Todos los años tenemos incendios. Si bien este año esa fuerza abrazadora de calor y sequía ha llenado de humo nuestros paisajes y estamos viviendo una serie de eventos vinculados al fuego de una magnitud no registrada en los últimos 50 años, la realidad es que es algo que vivimos de cerca, en mayor o menor medida, todos los años.

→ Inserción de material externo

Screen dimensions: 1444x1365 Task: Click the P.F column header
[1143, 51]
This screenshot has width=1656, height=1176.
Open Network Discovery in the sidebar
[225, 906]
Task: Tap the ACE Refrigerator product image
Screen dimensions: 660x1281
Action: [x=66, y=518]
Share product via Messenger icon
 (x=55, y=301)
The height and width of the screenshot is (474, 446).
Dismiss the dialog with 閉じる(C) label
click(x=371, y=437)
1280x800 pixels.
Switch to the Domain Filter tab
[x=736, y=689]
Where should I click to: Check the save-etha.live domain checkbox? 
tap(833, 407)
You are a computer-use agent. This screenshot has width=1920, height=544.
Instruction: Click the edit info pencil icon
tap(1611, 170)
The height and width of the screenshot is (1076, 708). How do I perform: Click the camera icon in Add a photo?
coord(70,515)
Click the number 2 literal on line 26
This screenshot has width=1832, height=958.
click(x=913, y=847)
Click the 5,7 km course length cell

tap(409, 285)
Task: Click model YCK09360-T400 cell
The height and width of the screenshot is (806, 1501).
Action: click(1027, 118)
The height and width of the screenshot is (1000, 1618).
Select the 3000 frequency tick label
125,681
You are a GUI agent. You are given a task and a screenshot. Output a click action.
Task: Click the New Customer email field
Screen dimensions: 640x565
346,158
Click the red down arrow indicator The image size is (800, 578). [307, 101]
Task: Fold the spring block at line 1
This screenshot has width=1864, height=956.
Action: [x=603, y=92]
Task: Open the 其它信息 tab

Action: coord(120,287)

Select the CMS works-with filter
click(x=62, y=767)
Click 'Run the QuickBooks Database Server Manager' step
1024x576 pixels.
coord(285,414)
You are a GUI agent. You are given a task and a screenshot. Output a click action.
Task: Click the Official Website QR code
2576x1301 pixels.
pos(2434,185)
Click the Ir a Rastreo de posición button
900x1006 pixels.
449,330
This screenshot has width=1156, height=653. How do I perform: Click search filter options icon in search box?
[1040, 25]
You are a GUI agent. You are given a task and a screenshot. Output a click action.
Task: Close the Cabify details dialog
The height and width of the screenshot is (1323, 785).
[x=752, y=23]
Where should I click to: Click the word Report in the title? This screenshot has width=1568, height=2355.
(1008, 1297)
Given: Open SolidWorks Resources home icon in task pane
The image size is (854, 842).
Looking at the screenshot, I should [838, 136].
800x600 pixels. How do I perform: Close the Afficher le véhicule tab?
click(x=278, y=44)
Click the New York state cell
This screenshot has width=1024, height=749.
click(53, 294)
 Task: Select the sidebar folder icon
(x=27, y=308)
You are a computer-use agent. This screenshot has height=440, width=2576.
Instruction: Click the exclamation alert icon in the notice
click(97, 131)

Este 2020, como si no hubiéramos vivido otras catástrofes y pandemias, el fuego vino a tomar participación protagónica las últimas semanas. Como efecto colateral a esta tragedia, los Bomberos Voluntarios ganaron una visibilidad pocas veces vista. Aquellos voluntarios que de manera desinteresada apuntan hacia el peligro y se capacitan para tener herramientas para salvar la situación, estuvieron en el ojo de la prensa y en el corazón de la ciudadanía.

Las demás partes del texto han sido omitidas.